Various other obstacles present themselves to the immediate emancipation of the slaves of the United States, but the apprehension of being tedious prevents their enumeration here. Enough, it is believed, has been adduced to prove to all rational and impartial readers, that such a measure would be equally fatal to the master and the slave. It cannot, therefore, recommend itself by any consideration of justice, expediency, or humanity; it cannot plead in its behalf the general law of God, which is the auxiliary, if not the source, of all human happiness; nor does it come within the definition of a good action, because it will not increase the enjoyments of those on whom its immediate influence operates.

One other alternative has been presented. It is suggested that the emancipated slaves would find their way to the North. But how are they to get here? Who is to support them by the way or are they to travel like clouds of locusts, laying waste, and devouring the fruits of the earth? What is to become of their bedrid parents, and helpless children? Such numbers could not work their way for hundreds of miles, and such an army of paupers would exhaust the charity of the abolitionists themselves. But admitting they arrived safe here, and admitting, what all experience contradicts, that these free blacks were willing to work, where are they to procure employment, without displacing an equal number of Mr. O'Con-nell's countrymen, who would become a burden instead of a benefit to society? No; these wretched wanderers would perish by thousands in their pilgrimage to the new land of promise; and those who survived, be dependant, no one can tell how long, on public munificence or private charity. Thus, whichever way we cast our eyes, in whatever light the subject of abolition is viewed, the result is equally discouraging.

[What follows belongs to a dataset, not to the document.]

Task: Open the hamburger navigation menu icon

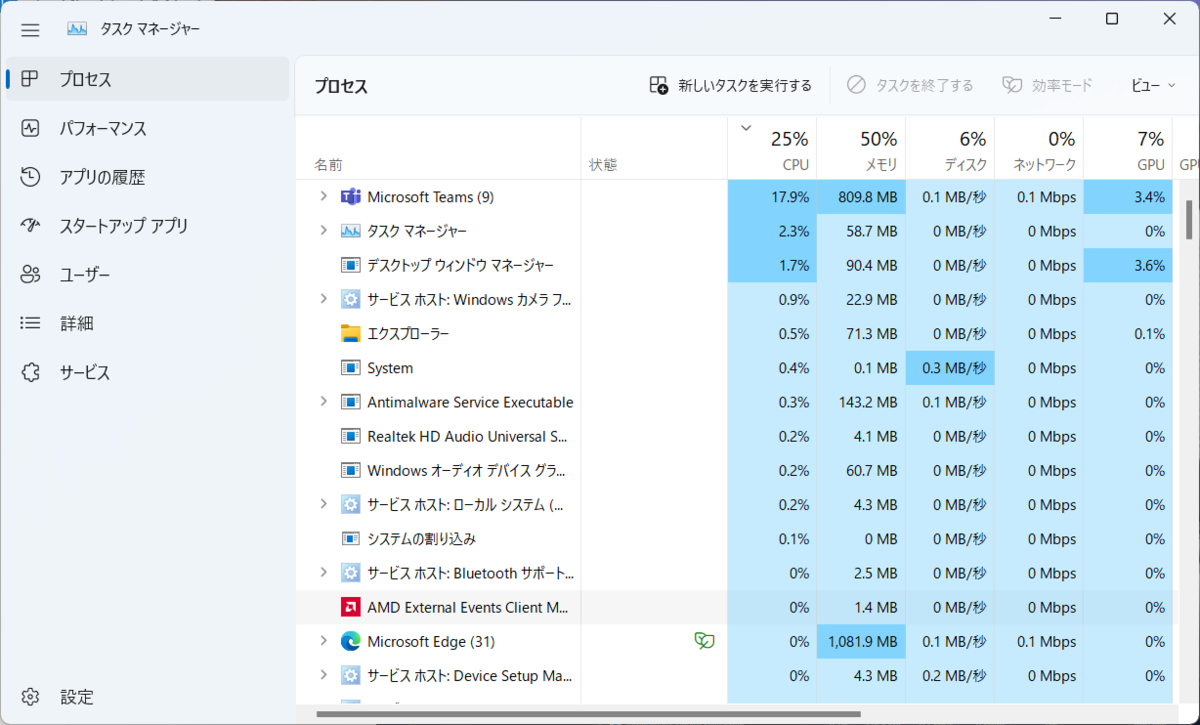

It cannot be accomplished without adding to the miseries of all concerned, and therefore does not come under the description of a good action, which, as defined by moral writers, must increase the happiness of those within the sphere of its influence.

Since this chapter was written, few of our readers can be ignorant that the subject of abolishing slavery in the District of Columbia has been brought before Congress by the presentation of petitions from the little town of Wrentham and other parts of New-England. In the course of a debate which sufficiently exemplified the danger of perpetually agitating this subject, a plan of abolition was indicated by an honourable member from Vermont, who, it would seem, is equally prepared to enfranchise the slaves, and disfranchise the freemasons. Indeed, as has already been observed, the most distinguishing characteristic of almost all the champions of the blacks, is an utter disregard to the rights of the white men.